What to do: Give every line of the records below as a JSON list of strings, one string per line, leaving out blank lines.

--- BEGIN Raw records ---

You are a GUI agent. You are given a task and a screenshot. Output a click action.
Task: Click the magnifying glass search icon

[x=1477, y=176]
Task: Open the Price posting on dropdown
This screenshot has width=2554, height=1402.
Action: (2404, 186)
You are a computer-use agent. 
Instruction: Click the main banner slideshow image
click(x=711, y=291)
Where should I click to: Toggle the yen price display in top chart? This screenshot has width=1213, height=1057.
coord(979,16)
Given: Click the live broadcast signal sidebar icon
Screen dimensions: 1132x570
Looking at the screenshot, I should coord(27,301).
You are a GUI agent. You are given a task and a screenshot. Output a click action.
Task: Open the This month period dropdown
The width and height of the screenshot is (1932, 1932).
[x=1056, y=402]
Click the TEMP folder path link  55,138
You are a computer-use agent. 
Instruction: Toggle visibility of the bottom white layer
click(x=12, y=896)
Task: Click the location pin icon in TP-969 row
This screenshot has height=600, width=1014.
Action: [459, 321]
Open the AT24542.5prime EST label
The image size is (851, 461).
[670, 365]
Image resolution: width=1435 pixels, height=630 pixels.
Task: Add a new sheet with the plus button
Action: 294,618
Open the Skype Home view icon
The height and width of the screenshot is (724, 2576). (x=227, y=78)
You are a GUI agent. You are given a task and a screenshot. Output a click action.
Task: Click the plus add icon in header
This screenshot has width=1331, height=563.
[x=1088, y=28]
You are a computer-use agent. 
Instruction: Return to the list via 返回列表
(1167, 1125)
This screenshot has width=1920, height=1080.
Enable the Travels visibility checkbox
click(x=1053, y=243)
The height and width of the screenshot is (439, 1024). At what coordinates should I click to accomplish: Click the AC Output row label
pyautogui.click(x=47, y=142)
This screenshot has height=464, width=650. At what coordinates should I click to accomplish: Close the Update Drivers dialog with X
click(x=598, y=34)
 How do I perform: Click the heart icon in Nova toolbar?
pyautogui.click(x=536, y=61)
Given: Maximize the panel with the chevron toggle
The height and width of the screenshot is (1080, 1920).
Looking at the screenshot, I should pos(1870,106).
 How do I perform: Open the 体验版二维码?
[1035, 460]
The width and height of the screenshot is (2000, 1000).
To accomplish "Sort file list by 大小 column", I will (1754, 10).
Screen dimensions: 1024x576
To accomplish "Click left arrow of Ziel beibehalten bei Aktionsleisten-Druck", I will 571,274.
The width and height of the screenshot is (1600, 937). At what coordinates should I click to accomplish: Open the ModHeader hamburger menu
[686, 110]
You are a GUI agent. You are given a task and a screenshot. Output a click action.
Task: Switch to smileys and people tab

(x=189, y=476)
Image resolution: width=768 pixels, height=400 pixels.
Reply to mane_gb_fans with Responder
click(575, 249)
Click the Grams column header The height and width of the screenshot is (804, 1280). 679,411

--- END Raw records ---

Exercise answer:
[
  "You are a GUI agent. You are given a task and a screenshot. Output a click action.",
  "Task: Click the magnifying glass search icon",
  "[x=1477, y=176]",
  "Task: Open the Price posting on dropdown",
  "This screenshot has width=2554, height=1402.",
  "Action: (2404, 186)",
  "You are a computer-use agent. ",
  "Instruction: Click the main banner slideshow image",
  "click(x=711, y=291)",
  "Where should I click to: Toggle the yen price display in top chart? This screenshot has width=1213, height=1057.",
  "coord(979,16)",
  "Given: Click the live broadcast signal sidebar icon",
  "Screen dimensions: 1132x570",
  "Looking at the screenshot, I should coord(27,301).",
  "You are a GUI agent. You are given a task and a screenshot. Output a click action.",
  "Task: Open the This month period dropdown",
  "The width and height of the screenshot is (1932, 1932).",
  "[x=1056, y=402]",
  "Click the TEMP folder path link  55,138",
  "You are a computer-use agent. ",
  "Instruction: Toggle visibility of the bottom white layer",
  "click(x=12, y=896)",
  "Task: Click the location pin icon in TP-969 row",
  "This screenshot has height=600, width=1014.",
  "Action: [459, 321]",
  "Open the AT24542.5prime EST label",
  "The image size is (851, 461).",
  "[670, 365]",
  "Image resolution: width=1435 pixels, height=630 pixels.",
  "Task: Add a new sheet with the plus button",
  "Action: 294,618",
  "Open the Skype Home view icon",
  "The height and width of the screenshot is (724, 2576). (x=227, y=78)",
  "You are a GUI agent. You are given a task and a screenshot. Output a click action.",
  "Task: Click the plus add icon in header",
  "This screenshot has width=1331, height=563.",
  "[x=1088, y=28]",
  "You are a computer-use agent. ",
  "Instruction: Return to the list via 返回列表",
  "(1167, 1125)",
  "This screenshot has width=1920, height=1080.",
  "Enable the Travels visibility checkbox",
  "click(x=1053, y=243)",
  "The height and width of the screenshot is (439, 1024). At what coordinates should I click to accomplish: Click the AC Output row label",
  "pyautogui.click(x=47, y=142)",
  "This screenshot has height=464, width=650. At what coordinates should I click to accomplish: Close the Update Drivers dialog with X",
  "click(x=598, y=34)",
  " How do I perform: Click the heart icon in Nova toolbar?",
  "pyautogui.click(x=536, y=61)",
  "Given: Maximize the panel with the chevron toggle",
  "The height and width of the screenshot is (1080, 1920).",
  "Looking at the screenshot, I should pos(1870,106).",
  " How do I perform: Open the 体验版二维码?",
  "[1035, 460]",
  "The width and height of the screenshot is (2000, 1000).",
  "To accomplish \"Sort file list by 大小 column\", I will (1754, 10).",
  "Screen dimensions: 1024x576",
  "To accomplish \"Click left arrow of Ziel beibehalten bei Aktionsleisten-Druck\", I will 571,274.",
  "The width and height of the screenshot is (1600, 937). At what coordinates should I click to accomplish: Open the ModHeader hamburger menu",
  "[686, 110]",
  "You are a GUI agent. You are given a task and a screenshot. Output a click action.",
  "Task: Switch to smileys and people tab",
  "(x=189, y=476)",
  "Image resolution: width=768 pixels, height=400 pixels.",
  "Reply to mane_gb_fans with Responder",
  "click(575, 249)",
  "Click the Grams column header The height and width of the screenshot is (804, 1280). 679,411"
]